For using the packages from #568994: Implement translation package export in l10n_packager (see #568996: Knowing the file paths, grab latest translations for projects when installing), we need to figure out whether PHP supports gzip packaging widely. Otherwise we just cannot depend on that. José says it might not, other says it would sound natural that it would.

Comments

martin_q’s picture

Assigned: Unassigned » martin_q
martin_q’s picture

Here's the short answer, from http://www.phpro.org/manual/ref.zlib.html and many other places:

Zlib support in PHP is not enabled by default. You will need to configure PHP --with-zlib[=DIR]

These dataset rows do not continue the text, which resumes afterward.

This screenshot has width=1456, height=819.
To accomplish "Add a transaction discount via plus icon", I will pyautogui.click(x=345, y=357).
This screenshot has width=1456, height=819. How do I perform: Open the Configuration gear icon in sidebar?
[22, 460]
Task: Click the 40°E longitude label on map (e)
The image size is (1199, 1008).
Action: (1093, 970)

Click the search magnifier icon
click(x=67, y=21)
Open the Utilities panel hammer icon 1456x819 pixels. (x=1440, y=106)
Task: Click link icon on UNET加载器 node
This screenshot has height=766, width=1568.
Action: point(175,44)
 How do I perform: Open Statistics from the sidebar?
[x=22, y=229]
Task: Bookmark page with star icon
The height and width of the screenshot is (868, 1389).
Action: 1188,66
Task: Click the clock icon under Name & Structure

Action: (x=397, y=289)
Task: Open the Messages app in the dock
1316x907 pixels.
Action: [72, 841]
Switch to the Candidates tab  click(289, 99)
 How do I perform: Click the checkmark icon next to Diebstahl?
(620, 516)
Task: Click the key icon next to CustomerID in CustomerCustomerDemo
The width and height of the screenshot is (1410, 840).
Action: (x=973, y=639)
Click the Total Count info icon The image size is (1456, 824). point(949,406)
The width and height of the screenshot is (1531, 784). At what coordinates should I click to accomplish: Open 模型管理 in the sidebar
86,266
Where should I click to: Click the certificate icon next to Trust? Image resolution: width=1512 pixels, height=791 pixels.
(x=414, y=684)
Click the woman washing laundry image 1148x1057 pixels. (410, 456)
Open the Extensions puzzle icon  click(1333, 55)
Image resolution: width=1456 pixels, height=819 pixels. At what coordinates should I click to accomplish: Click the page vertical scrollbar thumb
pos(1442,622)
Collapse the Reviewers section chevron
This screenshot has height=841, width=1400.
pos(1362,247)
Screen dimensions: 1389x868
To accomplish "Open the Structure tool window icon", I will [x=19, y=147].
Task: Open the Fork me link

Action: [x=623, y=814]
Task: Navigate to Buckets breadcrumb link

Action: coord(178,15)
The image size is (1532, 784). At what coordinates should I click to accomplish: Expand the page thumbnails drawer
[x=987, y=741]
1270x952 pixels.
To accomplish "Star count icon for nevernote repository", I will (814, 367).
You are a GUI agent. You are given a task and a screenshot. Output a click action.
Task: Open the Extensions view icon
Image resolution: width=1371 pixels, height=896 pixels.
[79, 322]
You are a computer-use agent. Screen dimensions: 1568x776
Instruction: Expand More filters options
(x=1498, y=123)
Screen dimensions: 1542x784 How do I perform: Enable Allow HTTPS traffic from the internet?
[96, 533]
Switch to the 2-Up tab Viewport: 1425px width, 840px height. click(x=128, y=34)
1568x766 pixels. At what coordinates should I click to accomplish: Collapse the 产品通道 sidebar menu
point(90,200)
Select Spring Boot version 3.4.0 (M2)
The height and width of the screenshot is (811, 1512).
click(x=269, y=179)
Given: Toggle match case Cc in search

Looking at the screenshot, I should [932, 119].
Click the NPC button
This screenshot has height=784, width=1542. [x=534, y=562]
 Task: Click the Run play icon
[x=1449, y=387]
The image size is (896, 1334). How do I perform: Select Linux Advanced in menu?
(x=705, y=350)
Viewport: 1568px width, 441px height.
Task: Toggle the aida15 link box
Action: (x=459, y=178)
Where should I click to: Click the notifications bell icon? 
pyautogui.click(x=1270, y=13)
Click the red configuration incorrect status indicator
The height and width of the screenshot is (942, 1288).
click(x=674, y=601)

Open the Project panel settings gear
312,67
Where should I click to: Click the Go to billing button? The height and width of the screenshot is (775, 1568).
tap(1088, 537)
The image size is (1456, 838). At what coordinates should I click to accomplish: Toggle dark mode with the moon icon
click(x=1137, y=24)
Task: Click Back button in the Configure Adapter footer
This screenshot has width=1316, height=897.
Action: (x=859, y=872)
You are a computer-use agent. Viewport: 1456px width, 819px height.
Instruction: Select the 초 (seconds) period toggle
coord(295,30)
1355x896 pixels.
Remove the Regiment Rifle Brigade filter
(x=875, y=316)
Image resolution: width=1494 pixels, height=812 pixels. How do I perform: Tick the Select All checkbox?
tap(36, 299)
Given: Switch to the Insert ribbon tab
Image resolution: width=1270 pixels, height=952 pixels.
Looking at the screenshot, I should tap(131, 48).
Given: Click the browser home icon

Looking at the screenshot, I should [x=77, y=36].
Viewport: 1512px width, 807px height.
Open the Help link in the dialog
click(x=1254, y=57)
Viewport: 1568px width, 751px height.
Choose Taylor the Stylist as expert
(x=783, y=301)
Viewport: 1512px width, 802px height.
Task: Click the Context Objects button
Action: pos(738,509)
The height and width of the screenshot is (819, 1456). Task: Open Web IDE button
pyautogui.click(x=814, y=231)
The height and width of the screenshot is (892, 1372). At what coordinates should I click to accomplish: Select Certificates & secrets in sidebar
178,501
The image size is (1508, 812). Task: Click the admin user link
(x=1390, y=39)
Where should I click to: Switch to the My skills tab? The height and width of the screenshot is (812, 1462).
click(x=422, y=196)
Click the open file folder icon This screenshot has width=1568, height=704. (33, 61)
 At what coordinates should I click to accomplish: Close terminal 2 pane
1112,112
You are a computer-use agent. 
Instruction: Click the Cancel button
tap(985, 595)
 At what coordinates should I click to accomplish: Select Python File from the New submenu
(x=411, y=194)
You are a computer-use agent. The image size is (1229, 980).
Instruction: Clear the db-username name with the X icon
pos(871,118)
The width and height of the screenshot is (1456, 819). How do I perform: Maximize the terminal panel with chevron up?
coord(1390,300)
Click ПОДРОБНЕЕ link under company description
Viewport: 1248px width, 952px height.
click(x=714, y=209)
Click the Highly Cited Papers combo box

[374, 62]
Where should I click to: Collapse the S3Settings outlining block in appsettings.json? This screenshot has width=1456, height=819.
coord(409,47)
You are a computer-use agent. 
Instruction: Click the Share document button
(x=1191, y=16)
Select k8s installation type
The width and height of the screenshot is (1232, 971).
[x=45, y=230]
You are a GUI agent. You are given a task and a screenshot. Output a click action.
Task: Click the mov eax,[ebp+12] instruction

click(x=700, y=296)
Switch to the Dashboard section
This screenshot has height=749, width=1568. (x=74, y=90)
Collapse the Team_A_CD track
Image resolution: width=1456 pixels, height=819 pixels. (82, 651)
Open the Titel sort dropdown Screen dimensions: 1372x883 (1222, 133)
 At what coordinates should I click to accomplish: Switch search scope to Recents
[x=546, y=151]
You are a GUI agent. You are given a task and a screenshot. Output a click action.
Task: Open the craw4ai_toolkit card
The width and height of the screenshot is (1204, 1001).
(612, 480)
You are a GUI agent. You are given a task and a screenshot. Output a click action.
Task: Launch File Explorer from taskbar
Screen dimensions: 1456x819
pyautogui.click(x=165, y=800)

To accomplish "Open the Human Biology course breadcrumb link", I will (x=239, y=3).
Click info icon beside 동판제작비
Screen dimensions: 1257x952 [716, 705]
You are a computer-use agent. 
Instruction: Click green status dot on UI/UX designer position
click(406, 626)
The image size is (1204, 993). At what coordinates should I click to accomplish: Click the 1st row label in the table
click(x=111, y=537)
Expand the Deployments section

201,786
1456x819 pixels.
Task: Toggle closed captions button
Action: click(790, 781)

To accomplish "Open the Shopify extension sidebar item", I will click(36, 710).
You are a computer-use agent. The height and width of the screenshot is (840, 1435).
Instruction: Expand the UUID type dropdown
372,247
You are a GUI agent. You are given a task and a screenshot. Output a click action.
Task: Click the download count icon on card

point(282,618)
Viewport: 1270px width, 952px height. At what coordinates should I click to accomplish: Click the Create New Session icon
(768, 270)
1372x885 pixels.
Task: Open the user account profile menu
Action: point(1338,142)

The windows version of PHP has built in support for this extension. You do not need to load any additional extension in order to use these functions.

Note: Built-in support for zlib on Windows is available with PHP 4.3.0.

zlib is the library that offers functions such as gzopen to open a gzipped file stream - and it does happen that it is not always configured:
http://www.sitepoint.com/forums/showthread.php?t=155679

martin_q’s picture

Should we get the localise server to ask the client whether it supports gzip (or get the client just to tell the server when it makes the request), and then send gzipped - on the fly - or not, depending on support?

Would it suffice to check if (function_exists(gzopen)) and send a different request to the server depending on the outcome?

martin_q’s picture

For comparison, Joomla! requires zlib support in its PHP on install: http://help.joomla.org/content/view/1938/310/

The fact that this is not available universally upsets some people as they have problems installing (plenty of anecdotal evidence on forums etc - http://www.google.com/search?hl=en&q=joomla+install+zlib&aq=f&oq=&aqi=g4)... this suggests that zlib is not supported widely enough to depend on it.

martin_q’s picture

Status: Active » Needs review
gábor hojtsy’s picture

Yeah, our issue is that we do need to generate these files as static packages on ftp.drupal.org. If we need to have both gzip and non-gzip support, that can be painful in terms of the number of files. We have 5600 releases parsed now, and if assumed 100 languages (only), we'd need to generate 5600*100 = 560.000 files already. If we generate both gzip and non-gzip .po files, that is a million files :)

What we can do is to:

- require zlib (but Joomla did not have that much luck for it) -- we can cross-check with the plugin manager people, they might require zlib as well
- optionally use zlib -- not as suggested above, but as in we automatically download stuff if there is zlib, otherwise we just have manual instructions for users to download
- look whether PHP has better stream support for gzip compressed HTTP streams and let ftp.drupal.org (which we access over HTTP anyway) to gzip on the fly in the web server -- kkaefer believed that PHP might have better support on the stream level even if no standalone zlib support
- generate both versions of the packages as discussed above -- a million files :)
- just generate .po files and optimize the crap out of it (as in leave out location comments, newlines, untranslated strings)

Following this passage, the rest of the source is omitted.